Fig. 5. Temsavir binding pocket.

a Temsavir in its binding pocket within the CRF01_AE_ T/F100 LMHS SOSIP.664. Cryo-EM density map of temsavir is shown (left panel) and residues lining the pocket shown as sticks (right panel). The LMHS introduced residues are labeled in red and H-bonds as blue dashes. b Superimposition of the temsavir binding pockets formed within CRF01_AE_ T/F100 LMHS SOSIP.664 (gray) and BG505-SOSIP.664. The inhibitor molecules are shown in ball-and-sticks while the pocket residues are shown in sticks with or without surface. The LMHS mutations within the pockets are highlighted in red. To the right and left are close-up views into the part of the pocket accommodating the acetyl-phenyl and methyltriazole moiety of the inhibitor, respectively. c The residue-resolved buried-surface-area (BSA) of gp120 contributing to the temsavir-protein interface, as determined by PISA. BSA values represent the average of the three copies in the trimer.
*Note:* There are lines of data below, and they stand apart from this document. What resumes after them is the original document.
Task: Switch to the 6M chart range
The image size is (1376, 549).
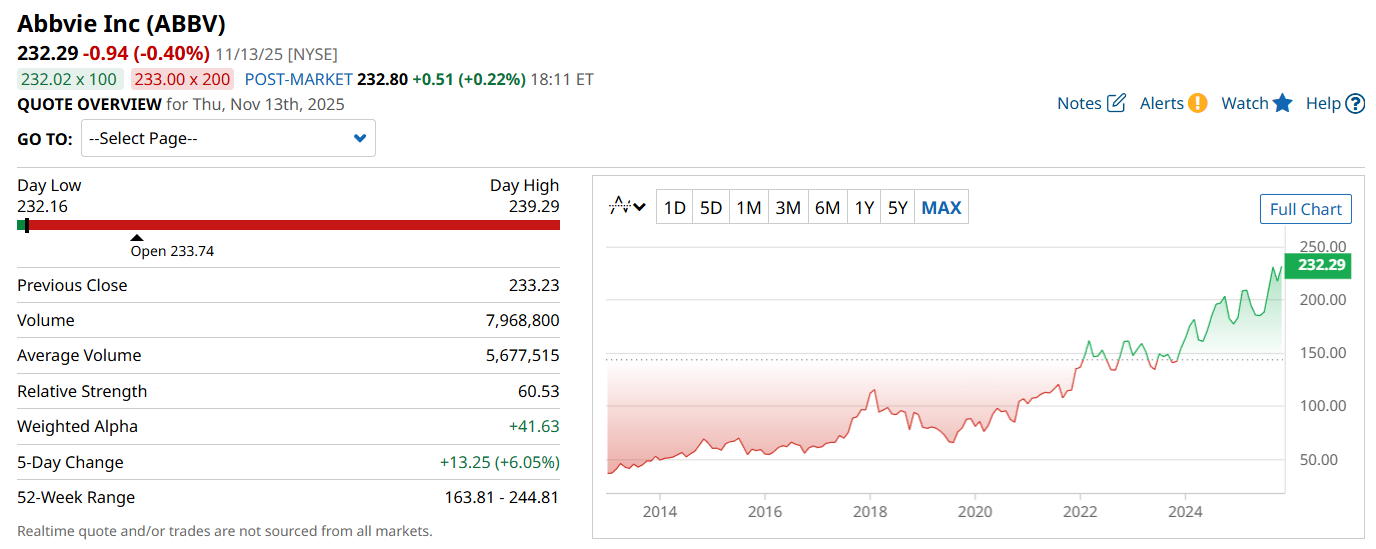Action: [827, 208]
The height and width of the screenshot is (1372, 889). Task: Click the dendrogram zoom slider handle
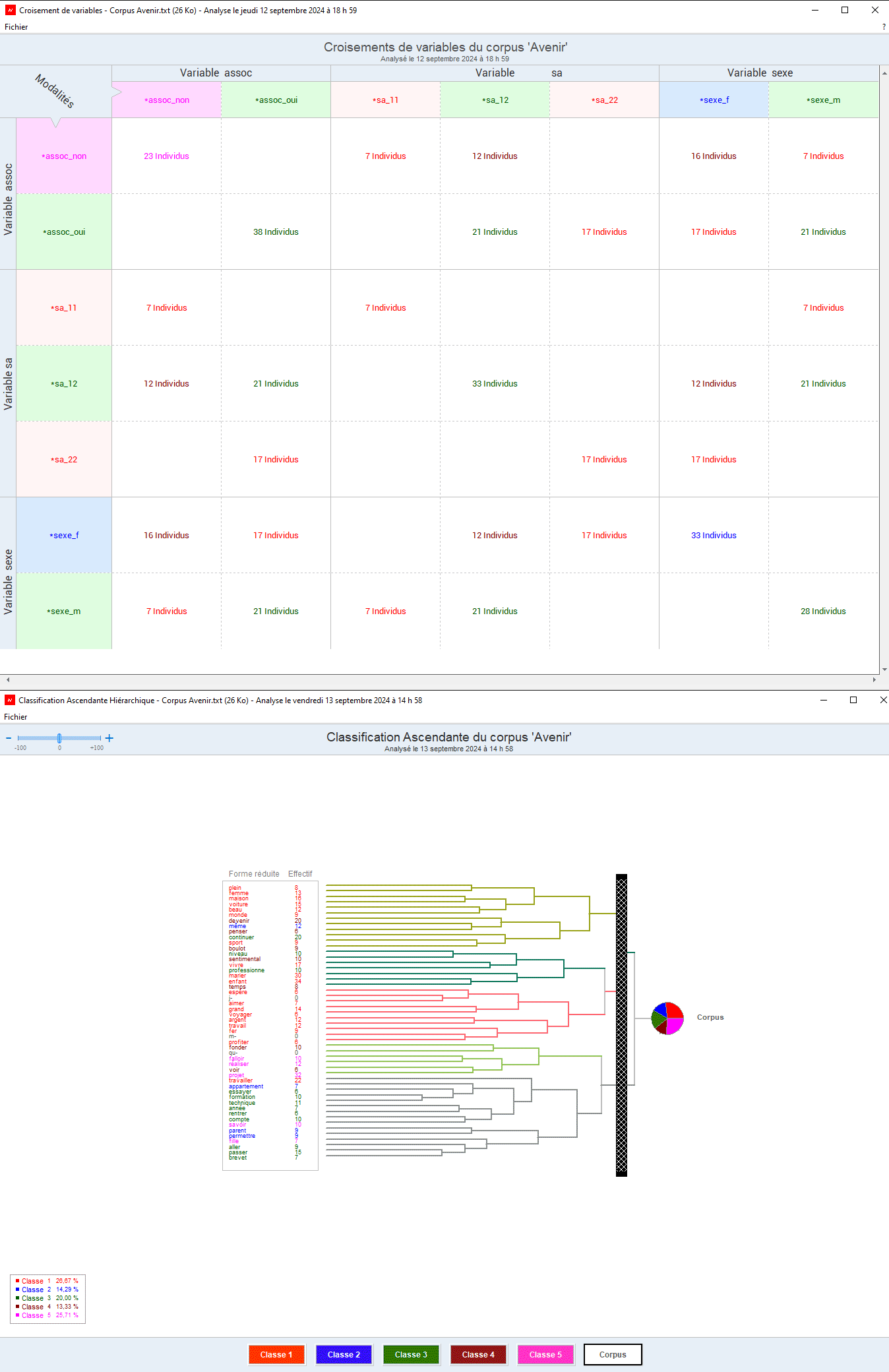pos(59,738)
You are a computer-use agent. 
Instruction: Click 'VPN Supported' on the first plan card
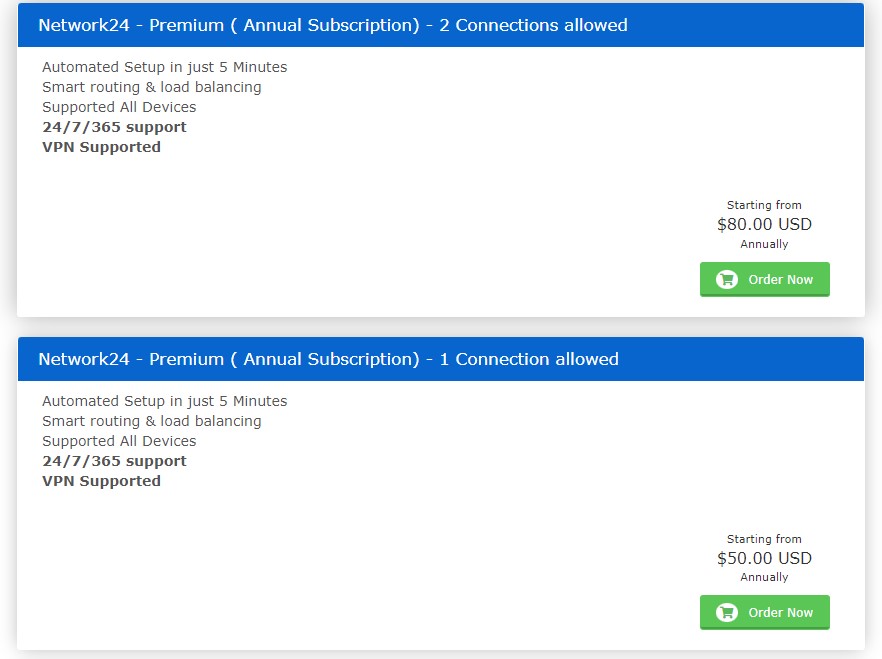point(100,147)
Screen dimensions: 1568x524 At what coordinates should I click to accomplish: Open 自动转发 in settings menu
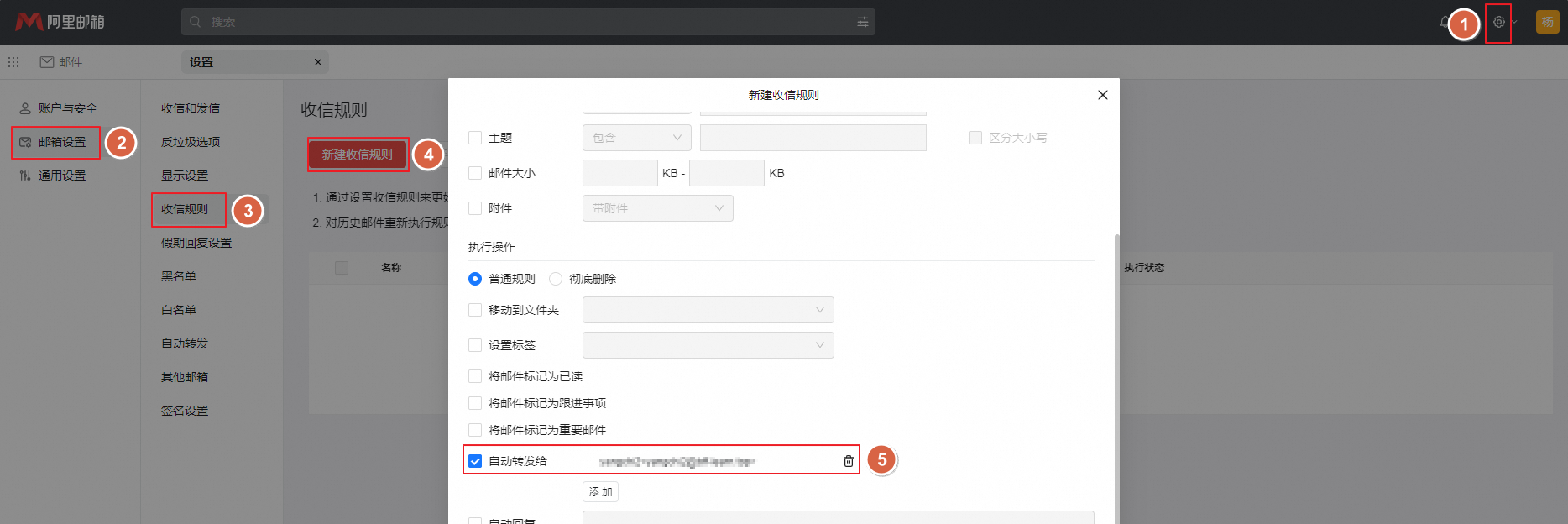185,343
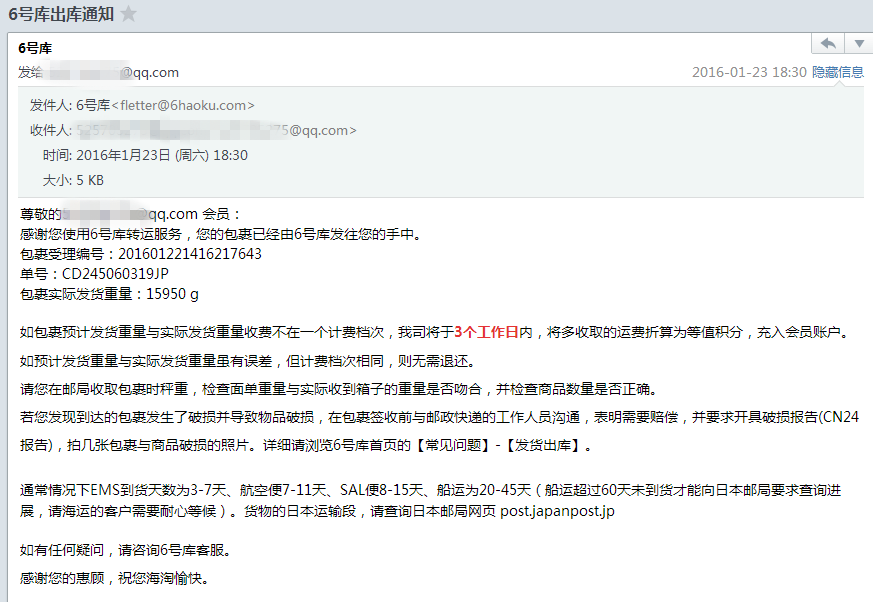
Task: Click tracking number CD245060319JP
Action: click(115, 274)
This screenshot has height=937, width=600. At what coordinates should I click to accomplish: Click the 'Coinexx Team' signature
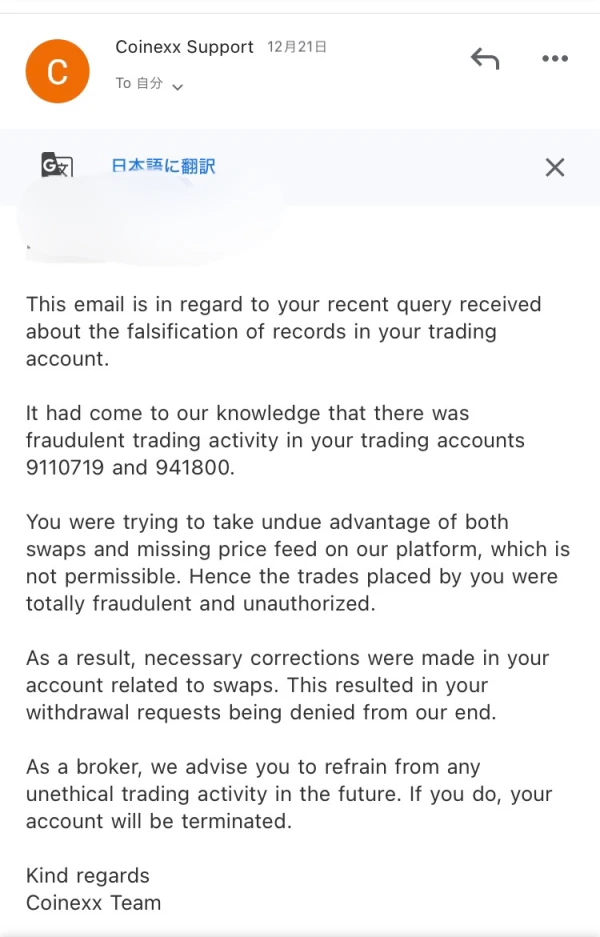point(93,903)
The conservation of residues lining the temsavir pocket is shown at the bottom. The height of the residue at each position is proportional to its frequency of distribution among the HIV-1 isolates, as deposited in the Los Alamos HIV database (all clades are included). Residues are colored according to hydrophobicity: black - hydrophobic, green - neutral, blue - hydrophilic. d Close-up views of the extended tails on the thiazole ring from the two temsavir analogues whose structures have been determined (PDB: 6MU6 and 6MU7)¹⁴.